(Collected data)
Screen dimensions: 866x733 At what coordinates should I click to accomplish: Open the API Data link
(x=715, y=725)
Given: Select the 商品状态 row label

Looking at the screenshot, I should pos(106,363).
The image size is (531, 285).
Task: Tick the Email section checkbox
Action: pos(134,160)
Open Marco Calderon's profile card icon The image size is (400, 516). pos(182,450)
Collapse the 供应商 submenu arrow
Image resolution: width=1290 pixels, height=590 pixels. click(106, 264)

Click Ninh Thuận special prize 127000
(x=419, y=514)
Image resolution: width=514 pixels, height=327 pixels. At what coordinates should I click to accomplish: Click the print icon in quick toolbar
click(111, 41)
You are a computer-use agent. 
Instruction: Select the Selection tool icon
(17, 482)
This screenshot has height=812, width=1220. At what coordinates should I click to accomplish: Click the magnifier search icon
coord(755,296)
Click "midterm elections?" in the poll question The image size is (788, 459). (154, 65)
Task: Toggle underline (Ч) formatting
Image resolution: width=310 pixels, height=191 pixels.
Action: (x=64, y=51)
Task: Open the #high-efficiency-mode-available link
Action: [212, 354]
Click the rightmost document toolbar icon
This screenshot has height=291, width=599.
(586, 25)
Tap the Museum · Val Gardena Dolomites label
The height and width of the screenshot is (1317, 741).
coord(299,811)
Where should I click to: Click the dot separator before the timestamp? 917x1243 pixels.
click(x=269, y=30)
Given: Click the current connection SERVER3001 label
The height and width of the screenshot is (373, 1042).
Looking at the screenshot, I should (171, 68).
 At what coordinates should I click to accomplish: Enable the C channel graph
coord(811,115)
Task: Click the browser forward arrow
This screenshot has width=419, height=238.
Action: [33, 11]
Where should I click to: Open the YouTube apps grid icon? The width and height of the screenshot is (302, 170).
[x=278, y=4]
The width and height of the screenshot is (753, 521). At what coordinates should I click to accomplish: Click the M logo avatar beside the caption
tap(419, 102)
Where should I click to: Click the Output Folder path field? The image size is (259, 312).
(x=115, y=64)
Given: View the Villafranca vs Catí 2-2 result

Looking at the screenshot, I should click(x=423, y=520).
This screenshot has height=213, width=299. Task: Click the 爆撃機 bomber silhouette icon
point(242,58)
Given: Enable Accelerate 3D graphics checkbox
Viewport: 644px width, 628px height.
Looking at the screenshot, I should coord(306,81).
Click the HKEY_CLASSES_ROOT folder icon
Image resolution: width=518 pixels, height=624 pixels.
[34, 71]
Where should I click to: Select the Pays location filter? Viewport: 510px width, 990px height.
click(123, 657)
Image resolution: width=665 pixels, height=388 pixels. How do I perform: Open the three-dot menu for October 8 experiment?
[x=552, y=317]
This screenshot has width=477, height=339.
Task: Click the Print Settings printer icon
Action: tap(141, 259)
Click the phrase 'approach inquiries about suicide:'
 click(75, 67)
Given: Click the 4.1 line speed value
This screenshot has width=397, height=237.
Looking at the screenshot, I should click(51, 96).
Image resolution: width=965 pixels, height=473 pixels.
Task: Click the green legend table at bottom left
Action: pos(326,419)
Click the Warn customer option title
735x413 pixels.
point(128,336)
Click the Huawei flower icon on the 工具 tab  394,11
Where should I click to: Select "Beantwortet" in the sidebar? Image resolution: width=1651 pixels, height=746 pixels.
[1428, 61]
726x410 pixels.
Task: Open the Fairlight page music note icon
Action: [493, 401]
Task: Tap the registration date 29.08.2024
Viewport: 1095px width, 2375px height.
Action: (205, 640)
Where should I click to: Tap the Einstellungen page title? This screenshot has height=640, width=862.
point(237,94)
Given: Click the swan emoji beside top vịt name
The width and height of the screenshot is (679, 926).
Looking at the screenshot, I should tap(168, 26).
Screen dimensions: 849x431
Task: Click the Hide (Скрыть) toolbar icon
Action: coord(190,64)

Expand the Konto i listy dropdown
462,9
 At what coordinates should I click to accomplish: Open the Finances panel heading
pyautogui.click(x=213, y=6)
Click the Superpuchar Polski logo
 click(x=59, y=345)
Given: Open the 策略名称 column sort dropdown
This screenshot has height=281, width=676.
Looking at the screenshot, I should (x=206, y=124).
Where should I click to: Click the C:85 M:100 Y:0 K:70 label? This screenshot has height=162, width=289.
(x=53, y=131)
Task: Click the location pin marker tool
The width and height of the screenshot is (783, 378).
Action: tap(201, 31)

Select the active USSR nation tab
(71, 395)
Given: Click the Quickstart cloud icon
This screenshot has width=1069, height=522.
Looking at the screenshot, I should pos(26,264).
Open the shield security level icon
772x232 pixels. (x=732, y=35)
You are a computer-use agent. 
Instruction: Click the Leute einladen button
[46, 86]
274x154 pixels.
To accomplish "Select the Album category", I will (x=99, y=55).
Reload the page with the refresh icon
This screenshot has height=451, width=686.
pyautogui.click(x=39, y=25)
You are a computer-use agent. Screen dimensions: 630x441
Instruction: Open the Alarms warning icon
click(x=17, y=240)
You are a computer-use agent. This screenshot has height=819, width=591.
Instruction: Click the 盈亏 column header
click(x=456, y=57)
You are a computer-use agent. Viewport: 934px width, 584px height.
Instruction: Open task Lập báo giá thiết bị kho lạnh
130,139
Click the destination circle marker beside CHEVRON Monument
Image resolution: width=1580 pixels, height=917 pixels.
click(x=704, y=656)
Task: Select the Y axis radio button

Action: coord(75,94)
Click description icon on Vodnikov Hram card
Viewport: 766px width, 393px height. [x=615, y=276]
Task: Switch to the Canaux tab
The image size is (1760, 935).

Problem requirements. Above are entries; state the number of lines among them that contain "agent", and nothing else.

Answer. 5